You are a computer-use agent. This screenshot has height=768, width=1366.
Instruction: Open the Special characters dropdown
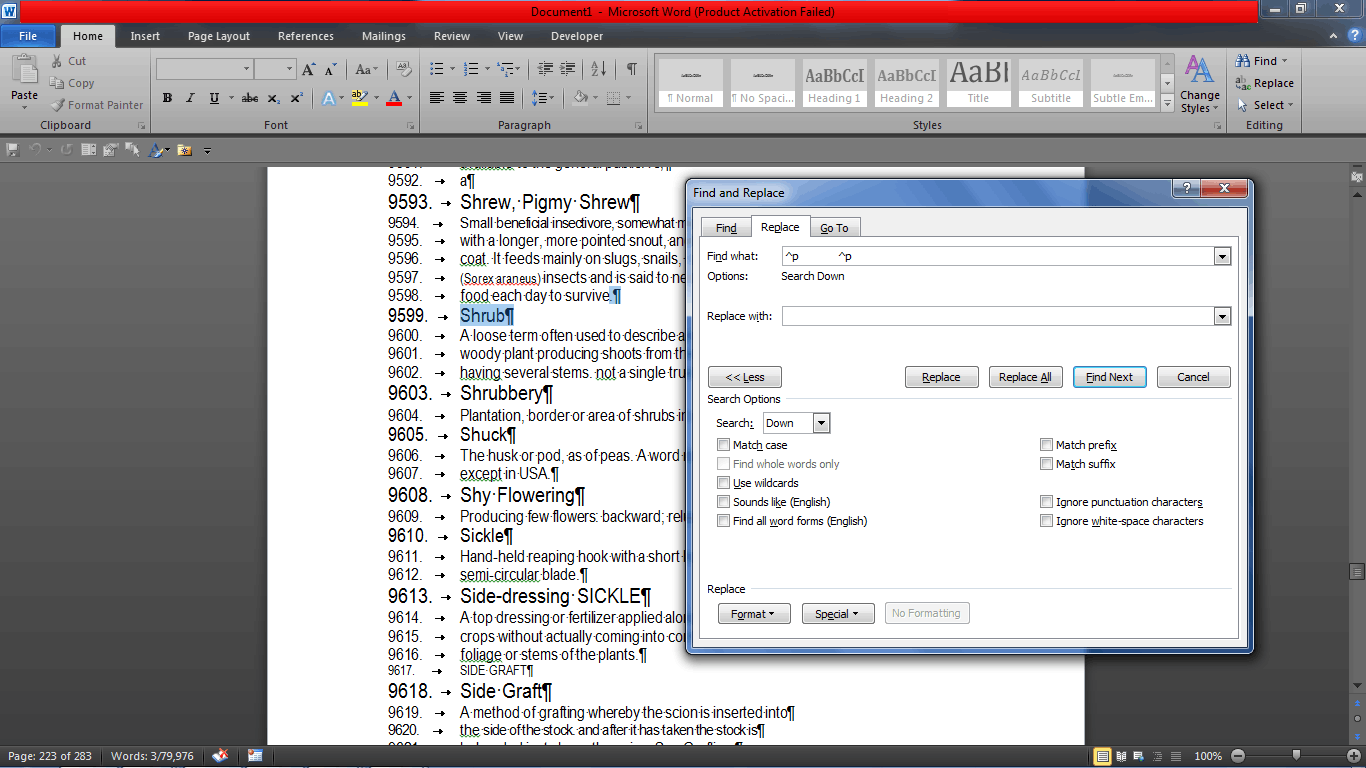point(838,613)
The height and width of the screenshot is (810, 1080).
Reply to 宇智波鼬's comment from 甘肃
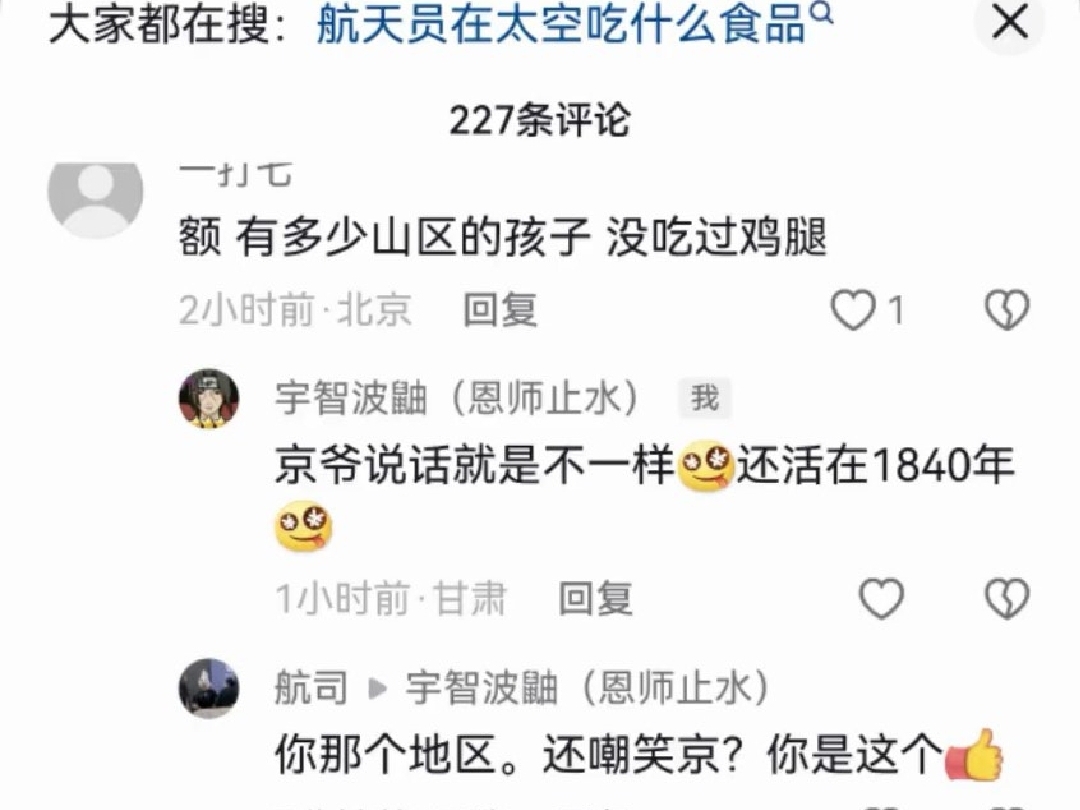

= = = = =

## Exercise brief
Reproduce nothing but the lines running from the line with "The height and" through the end of the records, keeping both end lines and dropping the pictures.

## Response area
The height and width of the screenshot is (810, 1080).
Reply to 宇智波鼬's comment from 甘肃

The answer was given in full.